When I looked up my specific implant on the FDA’s MAUDE adverse reaction complaints listing, I found hundreds and hundreds of similar complaints to mine, along with several different complaints (part migration, poking out of the skin, etc.)  going back to the year 2000, just sitting there, with the FDA, while the FDA ignores them.  Apparently, the device was never tested, either. I was a test subject; myself, and hundreds of others, just like me.

For a nominal fee and with the right documentation, a device manufacturer can pay a $4,000 fee to the FDA and claim that their device is enough like another approved and tested device to forego any clinical trials. That was the case with my particular implant and many other polypropylene mesh products.

Doctors have used the Shouldice method for decades. It is low cost and highly effective; at worst, a repeated hernia happens, as a side effect.  Why would we risk nerve and structural and bio-rejection damage over that? Money? Money.

I was on the table twenty-five minutes instead of forty-five. Instead of several small, close,  carefully placed, dissolving sutures, a rivet gun and a hasty tie-down to a tendon were utilized. The doctor wasn’t trying to injure me. He was just doing what he was told was the safest, newest, fastest thing. He didn’t ask the FDA about clinical trials or defect rates. He accepted the numbers as they were presented by the manufacturer. I don’t, however, think that I needed four inches of plastic to fix a one-quarter inch hernia. The hospital bought the parts and he put themin.  From the amount of other people that I have met, who have been injured by these implants, I would judge that the figures he’d received from the manufacturer were not entirely accurate.

I wrote this story, in the hopes that the medical community would see it and understand that there are “misters,” and then, there are doctors. The “misters” want the doctors to help them sell their products.  They have no Hippocratic Oath to keep. The have a bottom line to maintain. They will tell you, “There’s no harm.” I am a limping example of the harm.

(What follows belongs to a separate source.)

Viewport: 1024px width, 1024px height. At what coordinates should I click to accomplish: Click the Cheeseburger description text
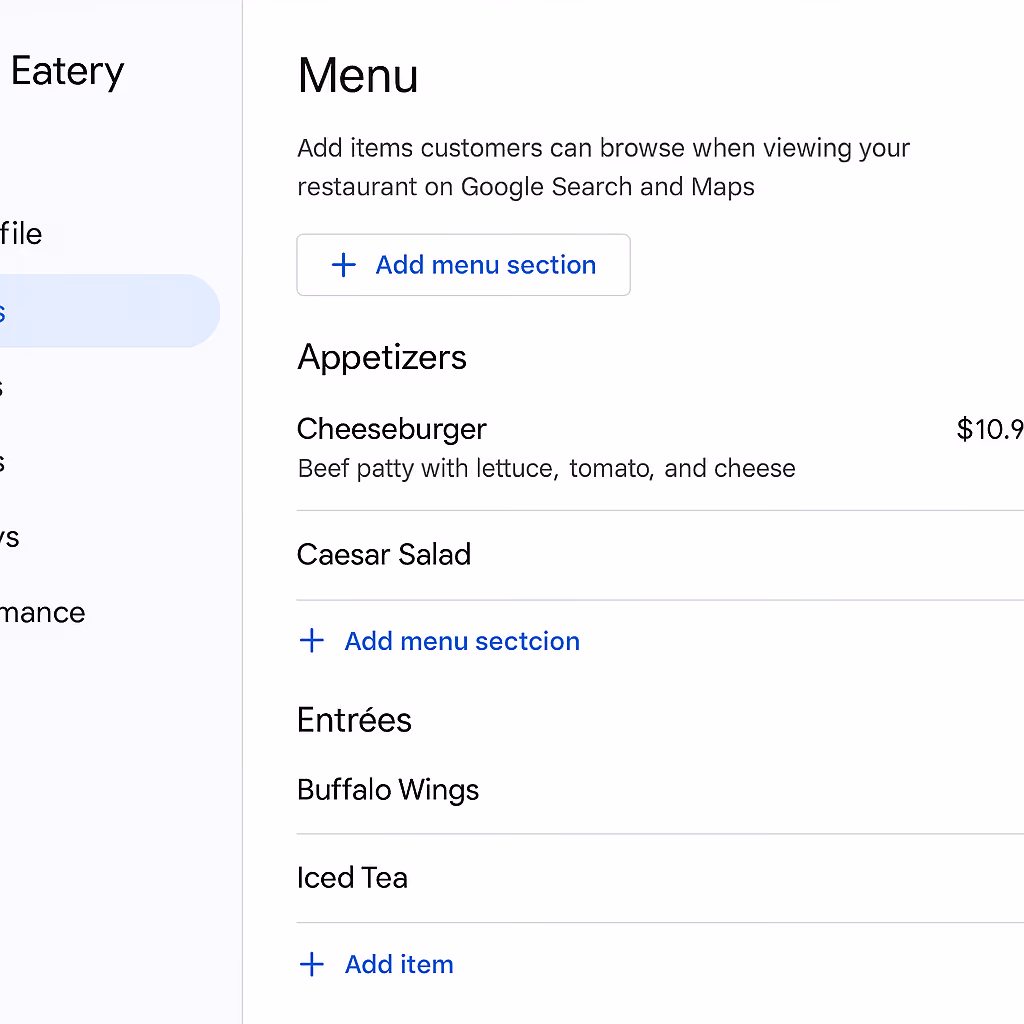coord(547,468)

How did snake oil salesman find a way through our medical protections? How are they able to con doctors into helping them? Why use an implant when better, more solid, less destructive methods are at your disposal andhave been, since 1880?

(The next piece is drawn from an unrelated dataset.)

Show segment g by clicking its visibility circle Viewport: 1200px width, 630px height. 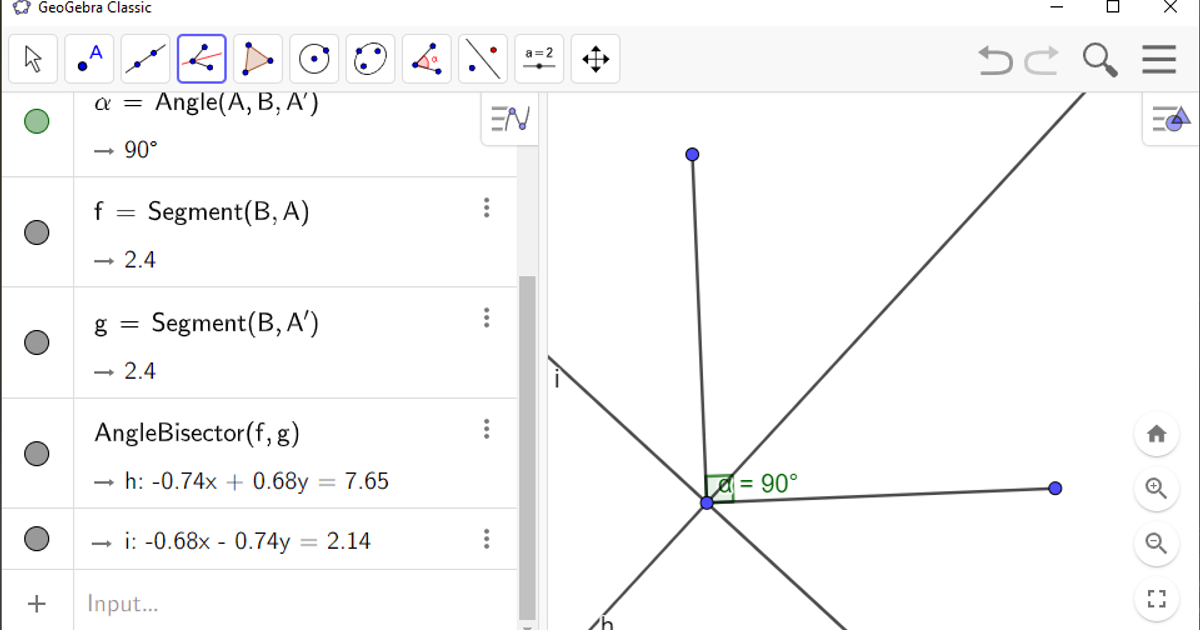37,342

I put to you, that unless absolutely necessary, to preserve life and limb, no permanent plastic attachments are a good idea to leave inside of a human being. I speak to you, as a human being who has a permanent razor-wire jock-strap, which fits, snugly, under my crotch, sending lightning bolts down my leg, crushing my gonads, giving me rashes, and helping me predict the weather by feeling like a shot-gun slug is embedded into my abdomen.

There are some things that only mesh can fix. Hernias are not one of them.

I, also, wrote this story, in the hopes of reaching potential hernia repair patients or others who are being told that the mesh is “fine,” with few complications.  Dig deep; make sure you really need it.  Make sure your doctor knows all the risks; as I found out, the hard way; he may think he does, but the deeper story is hidden from, even him, on purpose, to help drive up sales. If there’s another method available, demand it. Refuse to get the procedure if there’s mesh that you find to be questionable, for any reason. Make the doctor tell you which implant he plans to use. Take the time to look up the part on the FDA MAUDE reporting network, before you are implanted, should you decide it’s worth the risk for you, at all.

All I can do, now, is manage the agony, at my own personal expense. It is my deepest hope thatyou, the reader, as a patient, can manage to avoid living with it, as I have or, as a doctor,can stop it from happening, again. We don’t need mechanical parts implanted into us to heal hernias and we never, actually, did.  Somebody sold us that line. It causes suffering.